ME: Yes, they’re home, but you’re not welcome.
Delete.
ME: Are you still in town? I figured you’d have traipsed off to some remote crime-infested location by now?
Delete.
Instead, I stare at his message like it’s going to self-destruct. My pulse ticks up, a full drum line marches in my chest.
“Shit,” I whisper, spinning in a circle. The kitchen looks like a war zone—dirty coffee mugs from this morning’s meeting, more crumbs from after-school snacks, a half-finished school project drying on the center island that looks suspiciously like papier-mâché vomit, and a stack of unopened mail threatening to topple like a doomed game of Jenga.
I shove mugs into the dishwasher, sweep the crumbs with my hand, and immediately regret it when half of them fall to the floor. Kiki Von Trousers darts in to lap them up. At least someone’s useful.
My phone buzzes again.
NOAH: Ten minutes?
I freeze. Ten minutes. Not hours. Not days. Ten. Minutes. The man used to keep me waiting weeks for a phone call when he was in the field, and now he thinks ten minutes’ notice is enough. It’s like he doesn’t know me at all.

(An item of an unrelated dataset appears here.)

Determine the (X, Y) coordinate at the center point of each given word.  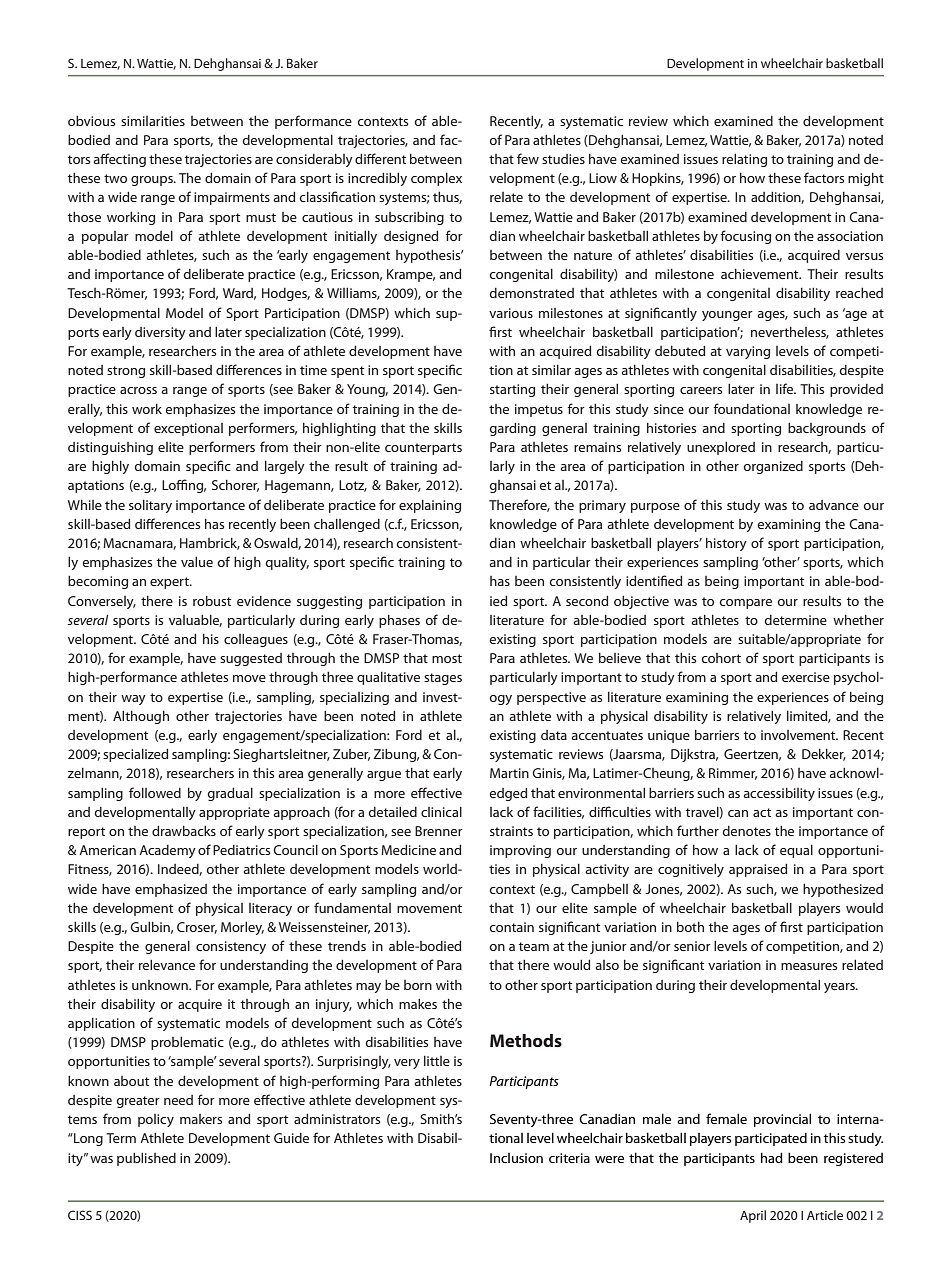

Or he does know you and he’s not giving you the time to freak out over this.
I type out a shaky reply.
ME: Sure.
The word looks insane, but I hit send anyway.
I bolt down the hall, hair flying, mentally telling myself to shut up. My reflection in the bathroom mirror is… grim. Sweat from gardening earlier has frizzed my hair into a halo of chaos, and I’m wearing a tank top with a tomato stain on the front. And I smell like dirt. I yank my hair into something resembling a bun, splash cold water on my face, and grab mascara like it’s a weapon.
My mother’s voice floats through my head:
“Never let a man you are attracted to see you without mascara, unless you’re dead. Then it’s too late for everyone.”
Why? Why must she intrude in the worst possible moments?
Did she include a mascara clause in her will too?
Still…mascara, check.
Concealer on the stress pimples threatening to rise, check.
I swap the tomato-stained shirt for a clean-looking one from the pile on my bed and hope Noah doesn’t notice I’m still in the same leggings and flip-flops from this morning.
Another quick glance in the mirror confirms I still look more hot mess than social media picture worthy mom who kind of has her life together.
Fuck it.
I race down the stairs and glance around. Where will I feel calmest? Most like me.
Backyard.
I grab ice cream from the freezer and some sundae essentials and yell, “Hey kids? Ice cream sundaes on the patio!”
Because nothing says “we’re totally fine without you” like chocolate sauce and whipped cream in the afternoon.